Mustard poultices were applied to Lincoln's "abdomen and extremities"; and "bottles and jugs of hot water were placed near him and his extremities, to regulate the temperature. Of course, all aid was useless in a wound of this character...." He describes Lincoln's increasingly labored respiration and irregular heartbeat, incorporating periodic notes "taken by Dr. King at the president's bedside during the progress of the case." These observations, probably themselves transcribed by Stone from no-longer-extant notes made at Lincoln's deathbed, record the president's gradual but steady decline and death. At 12:40 Stone notes "R. eye much trefused ecchymosis very marked"; at 1:45 a.m. he notes "Very quiet. Resp. irregular." Then, at 6:30 a.m. he writes "Still failing and labored breathing...the least touch of his body surface would cause and electric jerk through body"; at 7 a.m. he notes "Pulse and respiration failing much," and finally, at 7:22 a.m. he writes simply "Death closed the scene. He slept."

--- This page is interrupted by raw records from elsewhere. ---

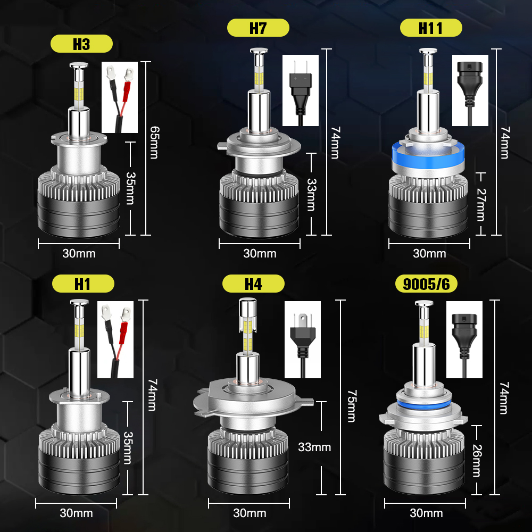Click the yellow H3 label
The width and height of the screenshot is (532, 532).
pos(81,44)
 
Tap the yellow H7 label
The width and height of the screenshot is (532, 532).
pos(258,28)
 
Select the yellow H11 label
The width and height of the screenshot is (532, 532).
pos(431,28)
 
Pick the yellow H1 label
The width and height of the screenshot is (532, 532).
pos(83,284)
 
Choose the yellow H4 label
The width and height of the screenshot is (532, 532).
pos(253,284)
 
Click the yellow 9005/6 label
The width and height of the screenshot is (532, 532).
pos(426,284)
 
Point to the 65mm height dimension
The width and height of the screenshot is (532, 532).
pos(154,143)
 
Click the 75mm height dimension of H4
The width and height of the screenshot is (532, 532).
pos(352,406)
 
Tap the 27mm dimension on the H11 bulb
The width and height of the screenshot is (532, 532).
pos(481,205)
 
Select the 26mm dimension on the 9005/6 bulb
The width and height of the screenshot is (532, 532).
pos(477,460)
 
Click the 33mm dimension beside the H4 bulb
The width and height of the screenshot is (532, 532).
pos(314,447)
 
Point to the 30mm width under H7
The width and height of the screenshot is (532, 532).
pos(260,253)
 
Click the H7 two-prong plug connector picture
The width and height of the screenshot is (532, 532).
pos(301,90)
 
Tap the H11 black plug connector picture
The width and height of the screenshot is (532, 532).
pos(470,90)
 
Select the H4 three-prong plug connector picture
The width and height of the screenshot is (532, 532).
pos(303,339)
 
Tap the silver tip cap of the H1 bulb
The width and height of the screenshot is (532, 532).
pos(79,302)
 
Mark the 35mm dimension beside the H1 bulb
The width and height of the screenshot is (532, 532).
pos(128,448)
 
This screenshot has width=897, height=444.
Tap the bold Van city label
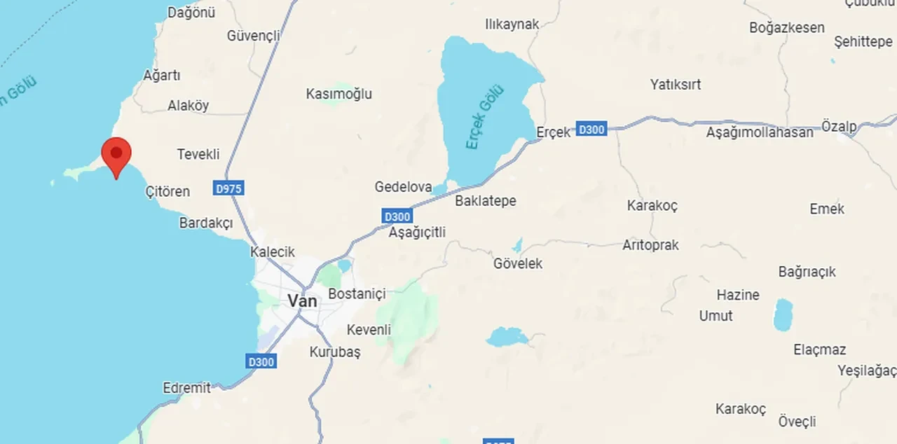(x=303, y=301)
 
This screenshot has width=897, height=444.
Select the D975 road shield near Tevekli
(x=229, y=188)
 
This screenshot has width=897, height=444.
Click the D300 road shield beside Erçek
(x=591, y=129)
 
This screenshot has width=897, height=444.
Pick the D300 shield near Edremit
(x=261, y=361)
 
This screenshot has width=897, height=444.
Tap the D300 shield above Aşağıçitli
(x=397, y=216)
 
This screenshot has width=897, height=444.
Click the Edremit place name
(x=186, y=387)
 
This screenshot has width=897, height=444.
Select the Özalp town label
(x=839, y=127)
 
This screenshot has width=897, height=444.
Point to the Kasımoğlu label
(x=339, y=94)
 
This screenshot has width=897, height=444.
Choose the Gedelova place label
(x=403, y=187)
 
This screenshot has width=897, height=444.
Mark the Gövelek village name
(x=518, y=264)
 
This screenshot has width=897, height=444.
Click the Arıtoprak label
(x=650, y=246)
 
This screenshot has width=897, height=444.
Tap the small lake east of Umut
(x=783, y=314)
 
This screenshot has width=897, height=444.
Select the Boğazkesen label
(x=787, y=28)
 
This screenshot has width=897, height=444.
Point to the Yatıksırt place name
(x=676, y=85)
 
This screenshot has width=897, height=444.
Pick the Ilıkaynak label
(x=512, y=25)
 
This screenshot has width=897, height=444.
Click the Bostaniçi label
(x=357, y=294)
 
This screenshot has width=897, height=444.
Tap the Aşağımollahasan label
(x=760, y=132)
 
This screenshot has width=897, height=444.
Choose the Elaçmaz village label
(x=820, y=349)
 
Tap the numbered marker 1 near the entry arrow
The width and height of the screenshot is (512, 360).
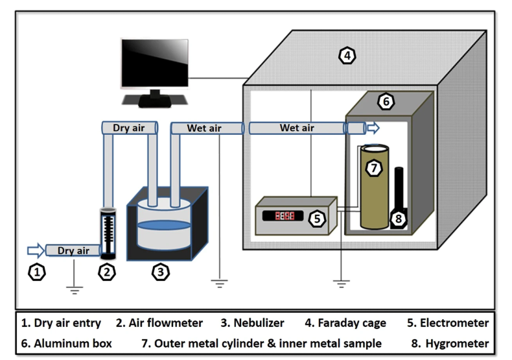[38, 273]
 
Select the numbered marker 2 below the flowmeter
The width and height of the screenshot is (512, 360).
[106, 272]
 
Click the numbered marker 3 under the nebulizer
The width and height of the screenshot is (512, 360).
[160, 272]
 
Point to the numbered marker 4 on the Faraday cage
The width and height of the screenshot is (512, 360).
[348, 56]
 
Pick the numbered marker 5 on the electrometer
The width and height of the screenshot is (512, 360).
[316, 219]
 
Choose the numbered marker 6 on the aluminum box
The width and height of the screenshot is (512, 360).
[386, 102]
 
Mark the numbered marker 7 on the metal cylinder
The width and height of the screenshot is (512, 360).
[374, 167]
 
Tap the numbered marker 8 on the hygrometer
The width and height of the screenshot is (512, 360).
[399, 219]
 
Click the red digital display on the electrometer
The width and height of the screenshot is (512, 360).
[284, 215]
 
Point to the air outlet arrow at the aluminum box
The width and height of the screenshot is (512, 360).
[373, 128]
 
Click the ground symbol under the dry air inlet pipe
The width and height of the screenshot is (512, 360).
[75, 289]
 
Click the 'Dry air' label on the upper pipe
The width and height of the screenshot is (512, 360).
[129, 128]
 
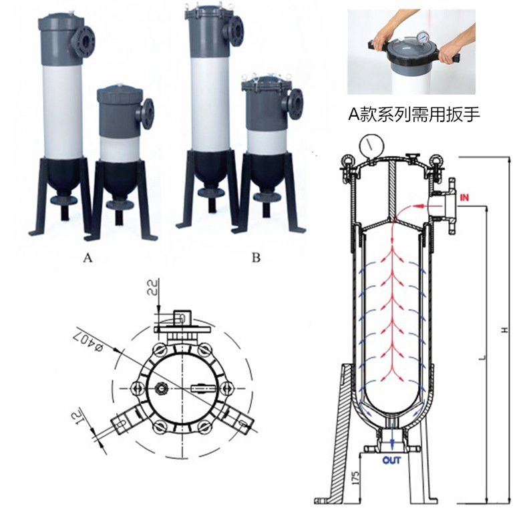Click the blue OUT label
[391, 460]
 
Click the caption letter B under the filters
[256, 258]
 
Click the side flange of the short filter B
[295, 103]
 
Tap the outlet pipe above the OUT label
[391, 441]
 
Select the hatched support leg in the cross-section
[337, 434]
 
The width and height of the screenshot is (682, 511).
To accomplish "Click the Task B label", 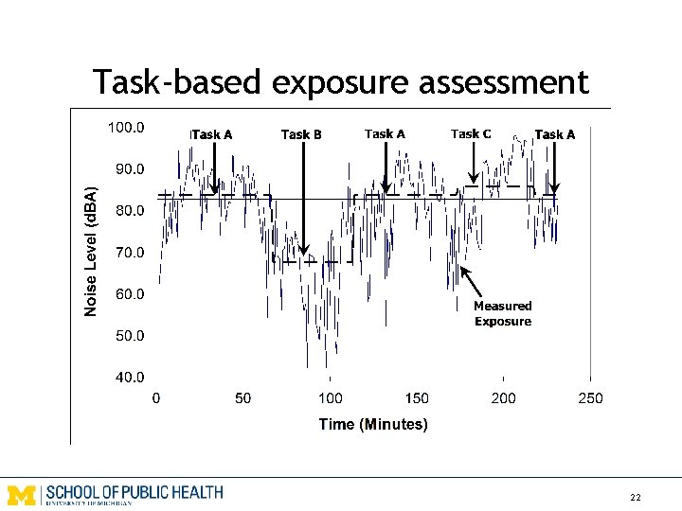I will click(x=301, y=134).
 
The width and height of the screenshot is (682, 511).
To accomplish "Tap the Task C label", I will click(x=470, y=133).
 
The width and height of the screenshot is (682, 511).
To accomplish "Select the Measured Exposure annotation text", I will click(x=503, y=313).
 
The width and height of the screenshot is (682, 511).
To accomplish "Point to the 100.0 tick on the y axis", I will click(x=125, y=128).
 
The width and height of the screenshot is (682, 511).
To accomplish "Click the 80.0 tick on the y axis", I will click(x=129, y=211).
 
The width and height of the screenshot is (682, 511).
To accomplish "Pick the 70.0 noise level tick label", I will click(x=129, y=253).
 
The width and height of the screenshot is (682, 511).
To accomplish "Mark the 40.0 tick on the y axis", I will click(x=129, y=377).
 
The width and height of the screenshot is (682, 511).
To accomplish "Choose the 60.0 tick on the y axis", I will click(x=129, y=294).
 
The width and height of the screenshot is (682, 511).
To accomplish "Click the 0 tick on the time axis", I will click(x=156, y=398).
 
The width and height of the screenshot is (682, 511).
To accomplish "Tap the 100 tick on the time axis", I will click(x=330, y=398).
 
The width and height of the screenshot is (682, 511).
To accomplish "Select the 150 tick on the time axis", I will click(x=417, y=398).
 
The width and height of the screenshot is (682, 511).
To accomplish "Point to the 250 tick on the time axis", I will click(x=590, y=398).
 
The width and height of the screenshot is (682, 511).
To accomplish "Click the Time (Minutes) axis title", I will click(x=373, y=424).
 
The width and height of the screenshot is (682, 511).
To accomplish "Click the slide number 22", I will click(x=635, y=498).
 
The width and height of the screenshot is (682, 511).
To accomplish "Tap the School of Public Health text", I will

The next page and a half contain explicit medical observations on loss of brain tissue due to the wound. Stone then provides (pages 5 and 6) a narrative of "the autopsy of our late President." Present for this post mortem were Surgeon General Barnes, Dr. Crane, and Dr. Taft; Stone was informed by Dr. Brown, the embalmer, that "the embalmment of the body...would immediately follow our necropsy..." Much additional medical detail, follows, including very precise descriptions of the wound, and the exact course of the fatal projectile fired by Booth: "the ball pierced the durameter and through posterior lobe of the Left hemisphere of the brain...it entered the left lateral ventricle...inclining upwards and inward...and lodged just above the Corpus straetum of the left side...." The notes for Stone's lecture seem incomplete at the end, and it is possible the manuscript represents a draft text or rough outline for the lecture.

[With:] STONE. Autograph manuscript description and carefully drawn coat-of arms of Stone, dated 1866. 1 page, 12mo.

Provenance: Dr. Max Thorek, small ownership stamp verso of p.6 (sale, Sotheby Parke Bernet, 15 November 1960, lot 334) -- Philip D. Sang (sale, Sotheby Parke Bernet, 26 April 1978, lot 198).